Journal of Statistical Theory and Practice

, Volume 6, Issue 3, pp 417–427 | Cite as

A Three-Stage Optional Randomized Response Model

  • Samridhi MehtaEmail author
  • B. K. Dass
  • Javid Shabbir
  • Sat Gupta


In Gupta et al. (2010; 2011), it was observed that introduction of a truth element in an optional randomized response model can improve the efficiency of the mean estimator. However, a large value of the truth parameter (T) may be needed if the underlying question is highly sensitive. This can jeopardize respondent cooperation.

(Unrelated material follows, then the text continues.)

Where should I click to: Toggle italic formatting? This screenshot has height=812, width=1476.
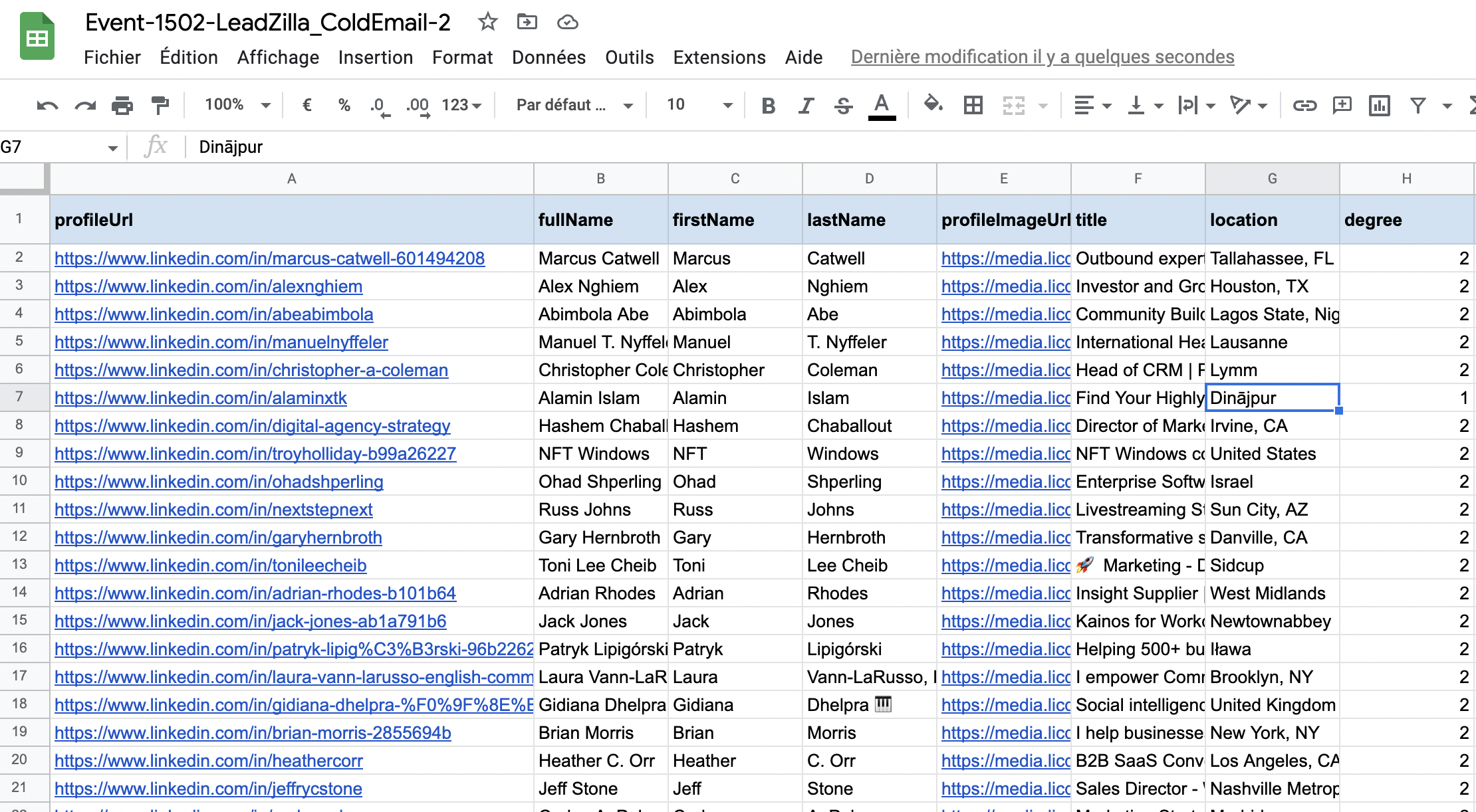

In what we call a “three-stage optional randomized response model,” a known proportion (T) of the respondents is asked to tell the truth, another known proportion (F) of the respondents is asked to provide a scrambled response, and the remaining respondents are instructed to provide a response following the usual optional randomized response strategy where a respondent provides a truthful response (or a scrambled response) depending on whether he/she considers the question nonsensitive (or sensitive). This is done anonymously based on color-coded cards that the researcher cannot see. In this article we show that a three-stage model may turn out to be more efficient than the corresponding two-stage model, and with a smaller value of T. Greater respondent cooperation will be an added advantage of the three-stage model.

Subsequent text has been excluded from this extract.